- _Исходный текст_:
==========

№3, 2017/Сравнительная поэтика

Арабская «Лолита»: метафизика «восточного» эроса

Набоковской «звездою», одинаково дорогой как самому писателю, так и его читателю, по праву можно назвать роман «Лолита» (1955):

«Лолита» переводилась на многие языки: она вышла отдельными изданиями в арабских странах, Аргентине, Бразилии, Германии, Голландии, Греции, Дании, Израиле, Индии, Италии, Китае, Мексике, Норвегии, Турции, Уругвае, Финляндии, Франции, Швеции и Японии. Продажу ее только что разрешили в Австралии, но она все еще запрещена в Испании и Южно-Африканской Республике. Не появилась она и в пуританских странах за железным занавесом. Из всех этих переводов я отвечаю, в смысле точности и полноты, только за французский, который я сам проверил до напечатания. Воображаю, что сделали с бедняжкой египтяне и китайцы, а еще яснее воображаю, что сделала бы с ней, если бы я допустил это, «перемещенная дама», недавно научившаяся английскому языку, или американец, который «брал» русский язык в университете [Набоков: 647].

==========

- _Раздел данных_:
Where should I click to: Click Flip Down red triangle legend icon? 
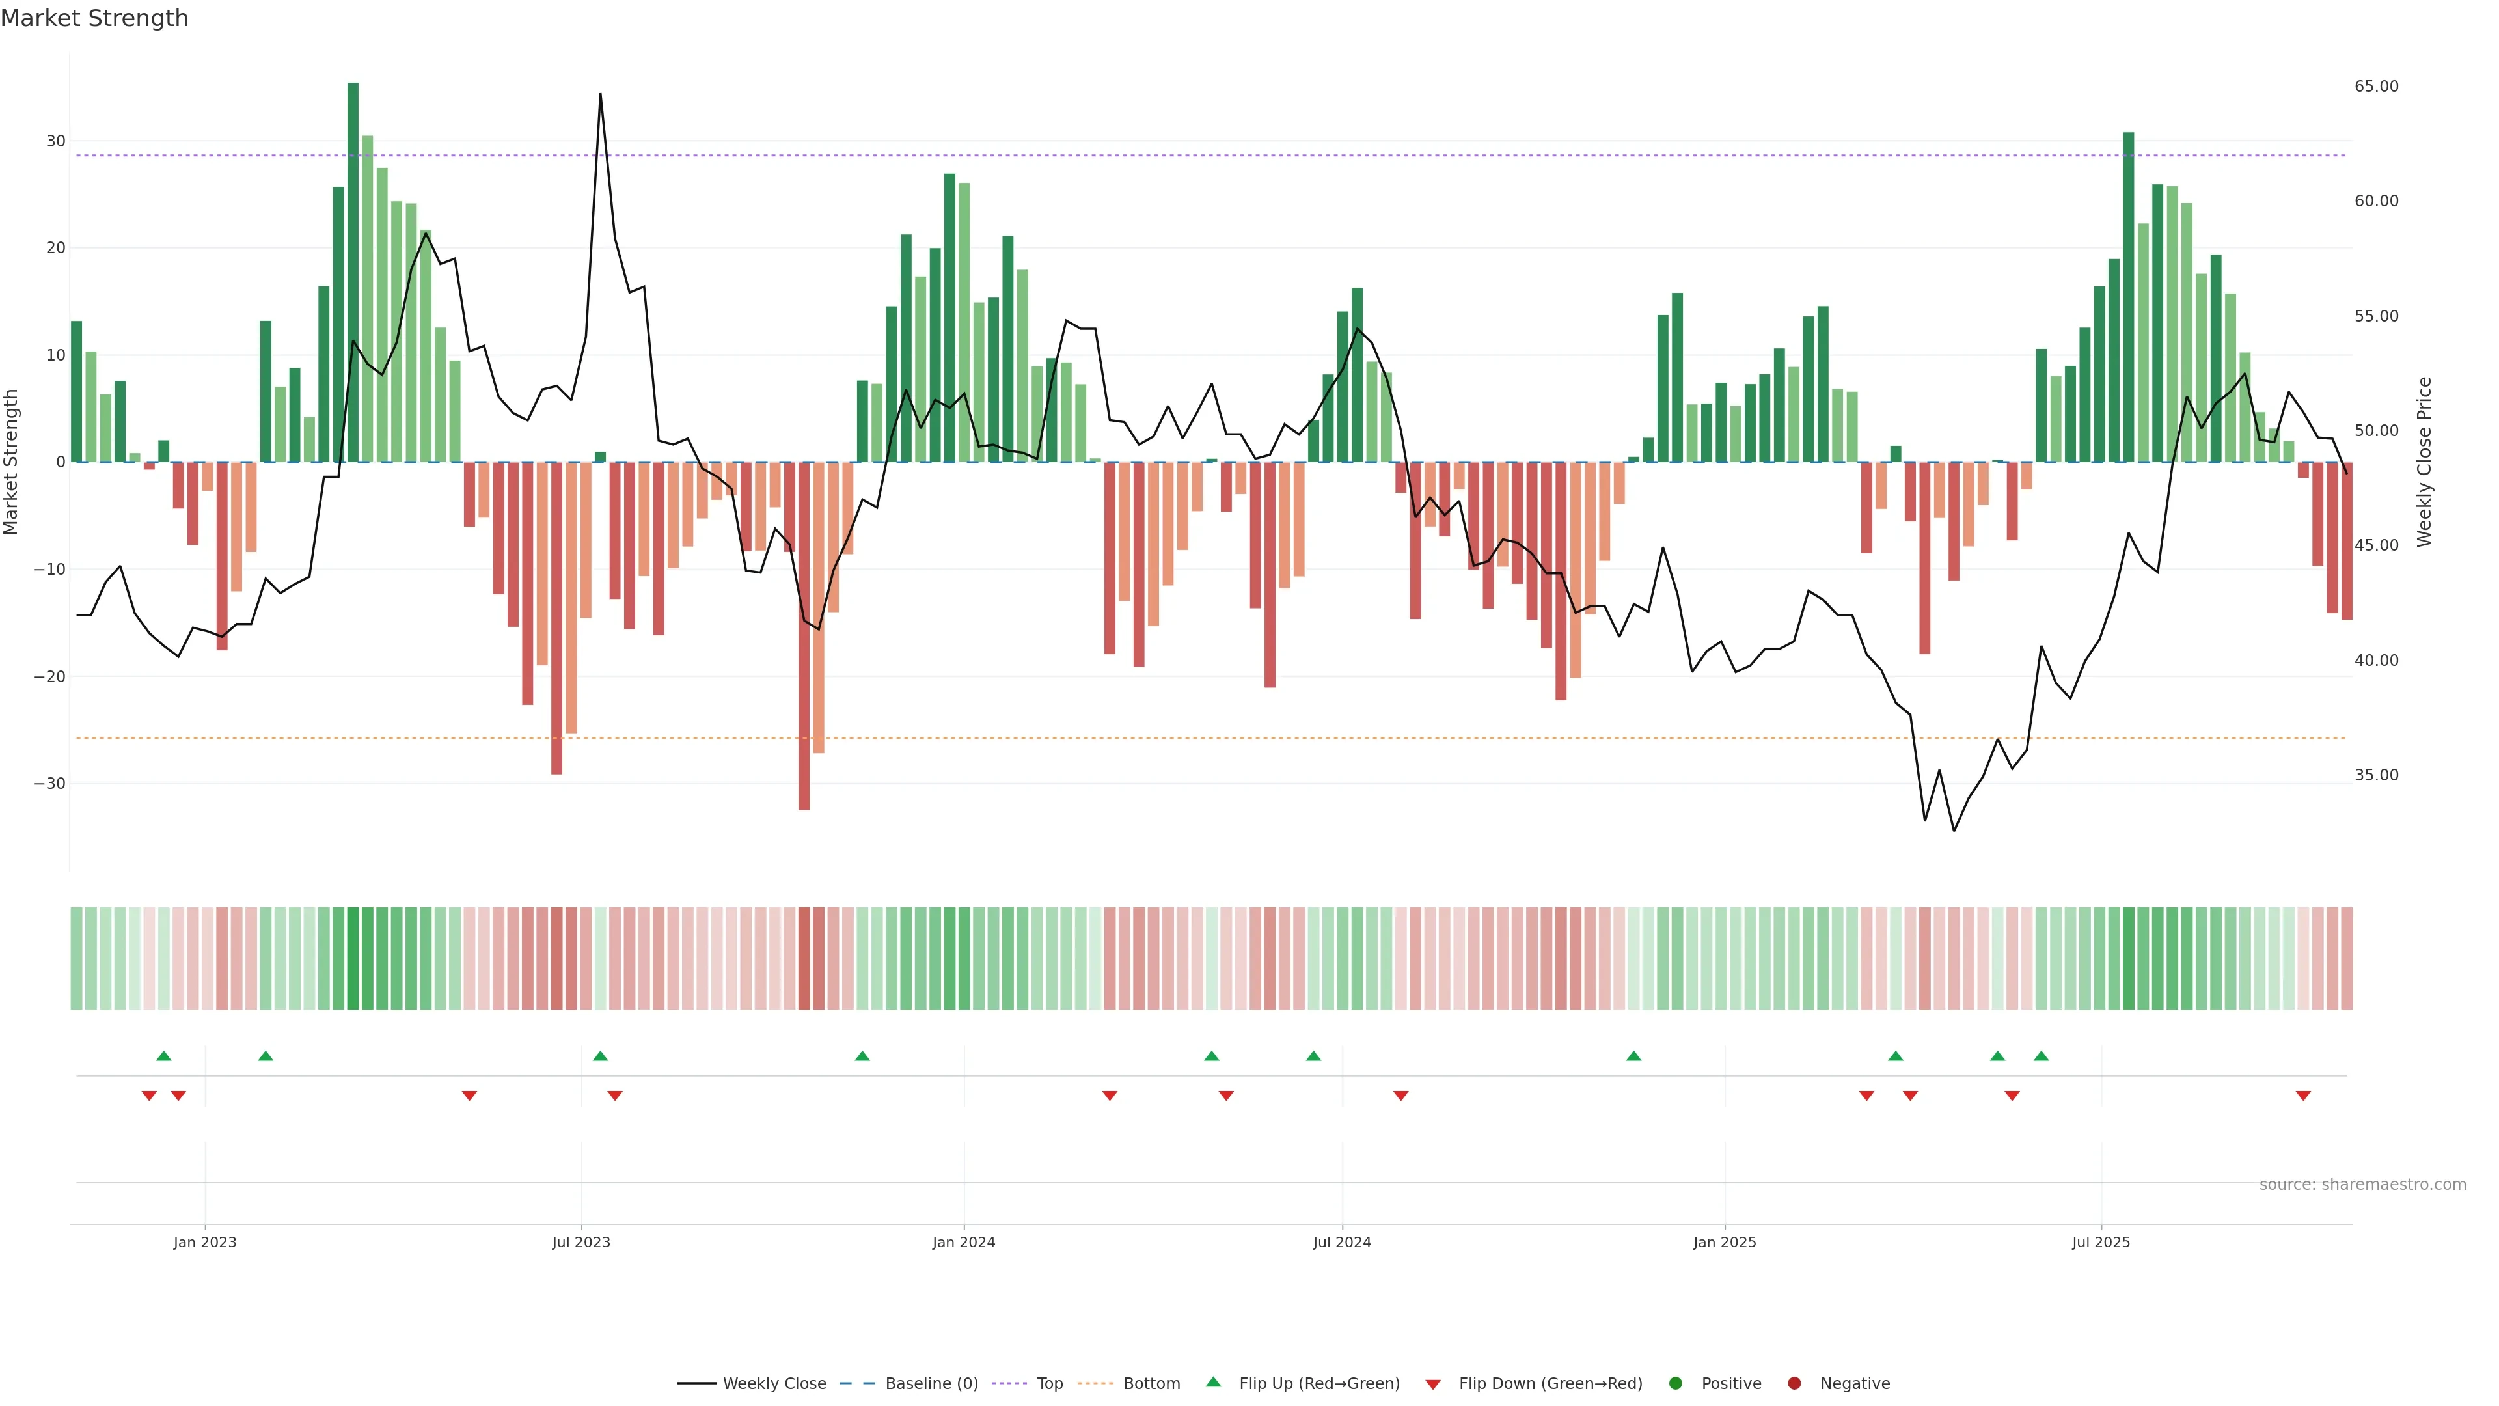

==========

- _Задания_:
1. Изложите текст об арабской «Лолите» в двух предложениях.
2. Продолжите текст об арабской «Лолите», начав сразу после цитаты из Набокова.

- _Ответы_:
1. Роман «Лолита» (1955) назван набоковской «звездою», одинаково дорогой и писателю, и читателю. Приведенные слова Набокова сообщают, что роман переведен на многие языки и издан, в частности, в арабских странах, хотя в Испании и ЮАР он еще запрещен; сам писатель отвечает только за французский перевод, который проверил лично, и с иронией представляет, что сделали с книгой египтяне и китайцы.

2.
Писавший свой postscriptum в 1965 году Набоков хорошо знал обо всех переводах и изданиях своего детища в странах Европы, Азии и Южной Америки — в том числе и об арабской «Лолите», впервые увидевшей свет в бейрутском издательстве «Дар ан-нашр ал-муттахида» в 1959 году; первый перевод на арабский язык, перепечатанный в Дамаске спустя двадцать шесть лет, принадлежал перу Марвана ал-Джабири. С тех пор «Лолита» — единственное на тот момент доступное арабскому читателю творение русско-американского прозаика — неоднократно переводилась и издавалась Х. Ханной-Тадрасом (1969), Х. ал-Джубайли (2012), И. Абу Хамзой (2015), коллективами издательств «Дар Усама» и «Дар ал-адаб» (1988). Прежде других к многострадальному роману прикоснулась интеллигенция Сирии и Ливана, но не североафриканских арабских стран, — и именно ей, сирийско-ливанской интеллигенции, суждено было заложить основы арабского же набоковедения. Открыв для себя «Лолиту», переводчики обращаются к иным значительным работам Набокова — и в 1960-1990-е годы в Дамаске издаются «Первая любовь» (пер. Х. Хаммад, 1960), «Пнин» (пер. Х. Хайри, 1960), «Защита Лужина» (пер. Й. Халлака, 1999), «Машенька» (пер. Й. Халлака, 1999), а после — и «Соглядатай» (пер. Й. Шаабана, 2002). Тем не менее именно «Лолита» и поныне остается наиболее продаваемым и читаемым в арабском мире набоковским произведением, расходившимся и расходящимся тысячными тиражами.

Читателя «Лолиты» вряд ли можно «сложить» из томов ее переводов или посвященных ей же на десятках языков критических статей. Но можно ли «собрать» саму «иноязычную» Долорес Гейз? Какая Долорес Гейз была и остается видна иноязычному (в нашем случае — арабскому) наблюдателю? Почему именно эта нимфетка привлекла особое внимание носителей культуры, пересыщенной1, по большому счету, героинями-«нимфетками» самого разного ранга и статуса, их преступлениями и добродетелями?

На наш взгляд, решение вышеупомянутых вопросов кроется именно в набоковской «амурологии», а вариативность рецепции образа Лолиты в арабской поэзии и прозе — в герменевтическом ее, «амурологии», рассмотрении.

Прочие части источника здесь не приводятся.